まあしかし、私自身は正直『太陽と海の教室』にハマれなかったので、そんなに憂慮はしていない。吉高百合子や前田敦子といった女優の実力に触れるきっかけにはなったけど、北川作品として観た場合、それほど未練はありません。一方、『モップガール』と『みをつくし料理帖』の未ビデオ化は、どちらもテレビドラマの代表作のひとつと言って良いだけに、惜しい。しかもどちらも片山修の作品である。とても上手に北川景子を撮る監督なのに、レンタルビデオなどで簡単に視聴できる片山・北川コンビ作品が『ヒートアイランド』だけというのはつらい。だいたい『ヒートアイランド』の北川さんの役は、原作では男だったキャラクターを、彼女のためにムリヤリ女にしたものなので、いまいち収まりが悪いのである。
ではなぜ、『みをつくし料理帖』はブルーレイにもDVDにもならないか。これは分からない。ゆいいつ考えられるのは「北川景子主演作品」ってところだ。
これもあてずっぽうなので間違っていたらご指摘いただきたいが、ジャニーズ事務所は、どうも自分のところのスターが、若手女優の「相手役」という格付けで扱われることに抵抗があるような気がする。かつてTBSで、上野樹里主演、相手役がV6の人で『のだめカンタービレ』のドラマ化が企画されて、潰れちゃった話は有名だ。ほとんど上野樹里とのダブル主演になるくらい、脚本の手直しを要求されて、原作者が降りちゃったということだ。
松岡昌宏その人は、助演というポジションに積極的な興味をもって取り組んでいるし、そういう意味で彼にとっては、東山紀之の『必殺仕事人』とか大野智の『怪物くん』、それに松田翔太の『潜入探偵トカゲ』の延長線上に北川景子の『みをつくし料理帖』がある、というだけのことなのだろう。でも事務所的には「松岡昌宏が北川景子の助演」という立場は納得いかないんじゃないかな。ましてや原作の小松原は、当初こそ澪の恋の本命だが、やがて対抗馬の永田源斎に抜き去られる運命にあるのだ。事務所的にはそういう扱いに含むところがあって、ビデオソフト化に「待った」がかけられたのかなぁ……と、いやこれはまったく、私の頭の中の妄想の話です。
3. 一粒符(いちりゅうふ)
実際、このドラマ版では、松岡君演じる小松原が原作より強調されていて、逆に原作では、小松原に次ぐ重要な存在だったお医者の永田源斉の影は薄い。演じた平岡祐太は、だいぶわりを食っている。原作「一粒符 なめらか葛饅頭」(高田郁『花散らしの雨』所収)を基にしたエピソード。これは今回のドラマで唯一、永田玄斉が登場するエピソードなんだけど、ドラマ版では後半がアレンジされて、結局、小松原が印象に残るようになっている。

· · ·

# 読解の応用:
1 - 本文の内容を二文でまとめなさい。
2 - 本文に基づいて、次の問いに答えなさい。
(a) 片山・北川コンビの作品で、レンタルビデオなどで簡単に視聴できるのはどの作品か。
(b) TBSで企画されて潰れた『のだめカンタービレ』のドラマ化で、主演は誰の予定だったか。
(c) ドラマ版で原作より強調されている人物は誰か。
これらの項目は本文の内容とは関係がない。

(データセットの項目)
· · ·

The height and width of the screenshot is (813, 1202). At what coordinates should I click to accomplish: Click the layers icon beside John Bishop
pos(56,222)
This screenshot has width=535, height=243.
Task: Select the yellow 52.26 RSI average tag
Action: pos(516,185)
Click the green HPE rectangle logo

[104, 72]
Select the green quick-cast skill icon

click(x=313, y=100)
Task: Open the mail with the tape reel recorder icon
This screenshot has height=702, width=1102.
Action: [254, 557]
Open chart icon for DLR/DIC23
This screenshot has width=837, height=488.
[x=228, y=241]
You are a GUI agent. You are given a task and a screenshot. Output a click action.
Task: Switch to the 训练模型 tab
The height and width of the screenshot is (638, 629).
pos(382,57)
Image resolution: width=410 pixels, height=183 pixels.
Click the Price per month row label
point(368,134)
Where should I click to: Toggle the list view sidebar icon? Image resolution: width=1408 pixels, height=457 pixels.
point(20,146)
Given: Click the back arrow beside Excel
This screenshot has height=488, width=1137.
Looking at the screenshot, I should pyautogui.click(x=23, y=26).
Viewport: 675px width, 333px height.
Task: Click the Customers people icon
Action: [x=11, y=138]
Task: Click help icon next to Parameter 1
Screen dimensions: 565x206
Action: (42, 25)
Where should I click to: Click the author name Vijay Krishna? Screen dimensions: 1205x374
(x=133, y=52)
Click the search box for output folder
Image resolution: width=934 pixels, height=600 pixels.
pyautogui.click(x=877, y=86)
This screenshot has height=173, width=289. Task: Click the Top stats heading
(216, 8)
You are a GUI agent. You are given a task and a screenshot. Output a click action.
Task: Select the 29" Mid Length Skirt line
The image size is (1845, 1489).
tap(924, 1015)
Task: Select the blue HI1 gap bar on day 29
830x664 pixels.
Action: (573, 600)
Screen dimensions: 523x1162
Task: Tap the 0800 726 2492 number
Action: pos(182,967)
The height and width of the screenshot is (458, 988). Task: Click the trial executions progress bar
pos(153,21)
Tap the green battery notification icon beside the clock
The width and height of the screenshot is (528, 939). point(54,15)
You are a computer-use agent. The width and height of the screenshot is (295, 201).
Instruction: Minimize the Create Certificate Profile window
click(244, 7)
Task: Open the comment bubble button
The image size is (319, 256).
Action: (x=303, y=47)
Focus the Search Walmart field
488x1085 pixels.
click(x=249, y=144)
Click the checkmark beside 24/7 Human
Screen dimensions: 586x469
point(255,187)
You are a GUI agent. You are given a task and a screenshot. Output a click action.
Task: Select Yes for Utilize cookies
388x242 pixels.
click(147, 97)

· · ·

# 課題の解答:
1 - 筆者は、片山修監督が北川景子を撮った『モップガール』と『みをつくし料理帖』がビデオ化されていないことを惜しんでいる。『みをつくし料理帖』がソフト化されない理由について、筆者は、ジャニーズ事務所が「松岡昌宏が北川景子の助演」という立場に納得していないのではないかと推測しつつ、それは自分の妄想にすぎないと述べている。

2 -
(a) 『ヒートアイランド』
(b) 上野樹里
(c) 小松原